**BRIEF**
Look through the records below for the line holding "Image resolution: width=772". Write it out exactly, with each following line through the line holding "Downvote the post".

RECORDS PROVIDED: Begin

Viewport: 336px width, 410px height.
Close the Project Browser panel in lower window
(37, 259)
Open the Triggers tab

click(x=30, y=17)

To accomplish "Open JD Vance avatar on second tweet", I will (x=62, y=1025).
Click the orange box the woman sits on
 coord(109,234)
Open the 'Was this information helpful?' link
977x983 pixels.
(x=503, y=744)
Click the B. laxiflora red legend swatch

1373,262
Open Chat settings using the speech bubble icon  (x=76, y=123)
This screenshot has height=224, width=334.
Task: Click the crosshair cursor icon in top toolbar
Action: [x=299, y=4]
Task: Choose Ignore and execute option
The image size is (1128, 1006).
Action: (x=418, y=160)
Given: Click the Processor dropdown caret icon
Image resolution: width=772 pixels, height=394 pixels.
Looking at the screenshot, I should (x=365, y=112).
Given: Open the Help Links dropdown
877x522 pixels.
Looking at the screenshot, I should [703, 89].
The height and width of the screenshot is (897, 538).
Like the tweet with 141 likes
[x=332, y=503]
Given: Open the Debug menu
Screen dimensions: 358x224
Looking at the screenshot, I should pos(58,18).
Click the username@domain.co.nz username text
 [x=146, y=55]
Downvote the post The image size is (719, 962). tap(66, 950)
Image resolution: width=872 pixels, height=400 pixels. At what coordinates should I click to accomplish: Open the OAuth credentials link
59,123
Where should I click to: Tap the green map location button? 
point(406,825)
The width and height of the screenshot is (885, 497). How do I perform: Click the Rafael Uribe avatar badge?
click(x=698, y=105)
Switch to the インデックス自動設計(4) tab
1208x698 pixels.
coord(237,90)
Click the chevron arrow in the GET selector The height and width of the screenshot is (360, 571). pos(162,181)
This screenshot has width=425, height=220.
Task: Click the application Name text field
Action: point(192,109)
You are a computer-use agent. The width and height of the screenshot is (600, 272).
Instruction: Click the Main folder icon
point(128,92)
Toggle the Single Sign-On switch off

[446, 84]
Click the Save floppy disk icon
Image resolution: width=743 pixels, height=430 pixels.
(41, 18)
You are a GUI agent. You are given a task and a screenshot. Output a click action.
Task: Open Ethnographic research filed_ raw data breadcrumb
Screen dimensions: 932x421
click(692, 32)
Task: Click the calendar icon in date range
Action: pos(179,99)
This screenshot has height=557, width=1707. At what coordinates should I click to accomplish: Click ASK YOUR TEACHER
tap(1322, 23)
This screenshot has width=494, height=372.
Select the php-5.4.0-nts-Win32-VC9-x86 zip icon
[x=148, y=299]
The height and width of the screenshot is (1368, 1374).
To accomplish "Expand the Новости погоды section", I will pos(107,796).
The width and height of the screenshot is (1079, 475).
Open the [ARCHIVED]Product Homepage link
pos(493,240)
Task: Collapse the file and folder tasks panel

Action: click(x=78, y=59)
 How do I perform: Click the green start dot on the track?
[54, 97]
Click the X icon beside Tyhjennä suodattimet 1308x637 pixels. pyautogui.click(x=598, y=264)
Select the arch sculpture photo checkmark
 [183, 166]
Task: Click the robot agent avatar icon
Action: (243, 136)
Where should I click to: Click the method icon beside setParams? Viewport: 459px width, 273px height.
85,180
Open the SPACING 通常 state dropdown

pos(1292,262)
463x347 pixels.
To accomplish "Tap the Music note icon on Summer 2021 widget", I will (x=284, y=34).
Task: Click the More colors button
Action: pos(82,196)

RECORDS PROVIDED: End

**OUTPUT**
Image resolution: width=772 pixels, height=394 pixels.
Looking at the screenshot, I should (x=365, y=112).
Given: Open the Help Links dropdown
877x522 pixels.
Looking at the screenshot, I should [703, 89].
The height and width of the screenshot is (897, 538).
Like the tweet with 141 likes
[x=332, y=503]
Given: Open the Debug menu
Screen dimensions: 358x224
Looking at the screenshot, I should pos(58,18).
Click the username@domain.co.nz username text
 [x=146, y=55]
Downvote the post The image size is (719, 962). tap(66, 950)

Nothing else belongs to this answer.